Perhaps one of the most noted modern-day expeditions, Norwegian explorer, writer, and ethnographer Thor Heyerdahl led a group of five companions (four other Norwegians and a Swede) from Peru to a Polynesian island on the famous Kon-Tiki balsa raft. Later turned into a bestselling travelogue and Academy Award winning documentary film, the Kon-Tiki expedition was a bonafide success from a travel perspective. After a voyage of more than 4,300 miles that lasted 101 days, it ran aground on a coral reef in the Tuamotu Island chain in French Polynesia on this date, 7 August 1947.


While first visiting the Hawaiian Islands in 1778, British explorer Captain James Cook (after failing to find Bouvet Island years before) was struck by the fact that a member of his crew, a high priest named Tupaia from Tahiti and Ra‘iatea, some 2500 miles away, could speak with the native Hawaiian inhabitants in their mutually intelligible languages. Cook was amazed and coined the term “Polynesian,” or the people of “many islands.” The three points of the “Polynesian Triangle” in the Pacific, New Zealand (Aotearoa) in the Southwest, Hawaii in the North, and Easter Island in the East, encompass more than 1,000 islands and cover some 16 million square miles of ocean. That’s larger than Russia, Canada and the United States combined. The fact that they could converse without resorting to basic pidgin languages convinced Cook, and later others, that the peoples of the region were all connected.
Yet what confused the intellectual white Westerns of the 18th, 19th, and early 20th centuries, were how so-called “primitive” peoples with no formal math or writing systems could cross such vast ocean distances west to east in open boats to locate other tiny dots of land. Especially since they would likely be sailing against the Humboldt Current – the cold ocean current that flows north along the west coast of South America and then follows the equator west – and the prevailing east to west winds. The obvious, and correct, conclusion was that the Polynesians had once been great navigators, but who had lost some of their skills through centuries.

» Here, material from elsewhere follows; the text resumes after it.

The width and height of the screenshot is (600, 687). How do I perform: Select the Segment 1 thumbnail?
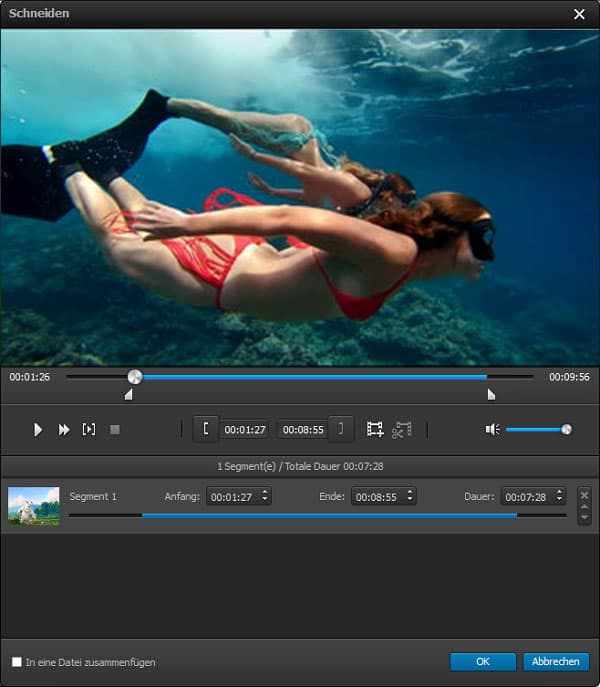[x=34, y=506]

That posed problems for the European colonizers of the time, who saw themselves as superior.
Thor Heyerdahl subscribed to the racist “superior” belief, especially that of hyperdiffusion, or the theory that certain historical technologies or ideas were developed by a single people or civilization and then spread to other cultures. Heyerdahl believed that a group of technologically advanced and superior people – naturally fair-skinned, almost Viking-like stock similar to himself – spread across the world from Europe westward, so that hundreds of years before Columbus, early ocean travelers spread human culture to the most remote corners of the earth. Thus, he believed that a white race reached Polynesia, long before any Polynesian people, by traveling from South America and drifting westward on the currents.
Yet even when Heyerdahl first proposed his theory in 1946, the “primitivism” of previous ages had gone by the wayside and he was met with scorn and ridicule from the academic and research community. Eventually, archaeological, linguistic, cultural, and genetic evidence showed that Polynesians spread eastward from Southeast Asia using sophisticated sailing technologies and navigation techniques beginning sometime around 3000 to 1500 BCE.
What Heyerdahl’s trip did prove, however, was that the voyage of the Kon-Tiki was a great adventure – spending three months on the open sea on a raft, drifting at the mercy of the winds and currents – and that such drift voyaging was possible.